A partir de la cuarta semana, comenzamos a ver, con suma tristeza, el aumento de personas contagiadas y muertas por causa del COVID-19 entre nuestros conocidos, amigos e incluso familiares y poco a poco, conforme a estadísticas, las autoridades civiles hacen referencia a retomar las actividades en la sociedad y con ello a vivir una “nueva normalidad”, expresión que, desde nuestra fe, podríamos enriquecer y darle un alma con la expresión “nueva espiritualidad”.

Ya urge la respuesta a la cuestión ¿cómo convertir este tiempo de encierro en oportunidad de crecimiento para volver a lo importante? ¿Cómo salir de está trágica experiencia orientados y guiados por la luz de la fe, con el espíritu bien nutrido de valores y con el corazón encendido de amor para el reinicio de la nueva etapa que habremos de afrontar? El Papa Francisco nos dijo “cuando salgamos de esta pandemia no podremos seguir haciendo lo que veníamos haciendo, y como lo veníamos haciendo. No, todo será distinto. De las grandes pruebas de la humanidad, y entre ellas la pandemia, se sale o mejor o peor. No se sale igual. ¿Cómo quieren salir ustedes? ¿Mejores o peores?”.
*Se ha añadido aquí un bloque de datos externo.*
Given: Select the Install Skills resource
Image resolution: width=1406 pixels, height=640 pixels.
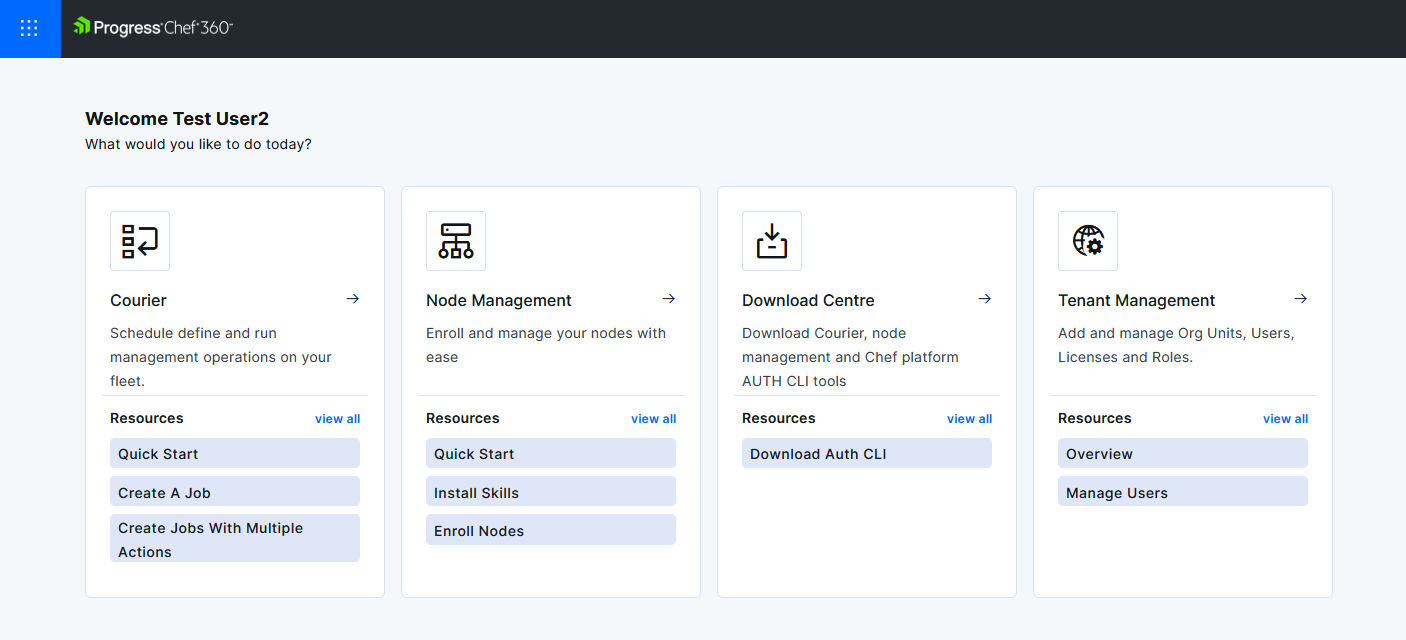Looking at the screenshot, I should click(x=550, y=491).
¿Realmente se dará algún cambio en nuestra vida, en nuestras familias, en la humanidad? Si intervenimos en la realidad, sí podemos generar estos cambios; si esperamos que los cambios se den en sí mismos, no habrá ningún cambio, pues la inercia nos hará pensar que es posible una realidad idéntica a la anterior, que de suyo esta caracterizada por una violencia in crescendo en los últimos años y ahora con los efectos de la pandemia se acentuarán las crisis sanitarias y económicas irreversibles que trastocan todo, produciendo nuevas pandemias como la de la pobreza y la de la codicia, creando personas más vulnerables e insatisfechas por la injusticia, así como un clima generalizado de violencia. Por otro lado, el confinamiento ha traído consigo también el aumento de la violencia intrafamiliar por estrés económico, violación, acoso sexual y simplemente por no saber convivir sanamente en el hogar.
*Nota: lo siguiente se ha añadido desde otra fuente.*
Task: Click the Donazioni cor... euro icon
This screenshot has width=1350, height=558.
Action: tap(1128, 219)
¿Cómo restaurar la paz desde el hogar? La orientación y la guía de la Arquidiócesis de México en las primeras semanas son un faro potente para este reinicio, pues continua siendo válido para esta nueva etapa de restauración en la sociedad el cuidarnos unos a otros con la debida distancia y normas preventivas; organizar de modo disciplinado nuestras actividades cotidianas desde nuestros deberes de estado; orar contemplando el misterio pascual que nos enseña a dar la vida y ejercitándose en la caridad como fruto de nuestro deseo solidario con los más vulnerables.

Todo esto se puede llevar a cabo en los hogares, más aún, es involucrando a cada miembro de la familia en la restauración de la sociedad como mejor se llegará a la firme convicción de que la familia constituye la base de la sociedad. Es la familia verdadera escuela doméstica, la más completa de todas las escuelas, donde todos tenemos un rol, un servicio, una misión, donde se aprende a querer a los demás, a respetarlos, a ser misericordiosos y a ejercer el perdón. Es la familia quien puede comenzar a construir la paz en la sociedad porque, como escuela doméstica y como iglesia doméstica, es un canal privilegiado para la transmisión de valores religiosos y culturales que ayudan al ser humano a adquirir su propia identidad.

 

Mons. Carlos Enrique Samaniego es Obispo Auxiliar de la Arquidiócesis Primada de México.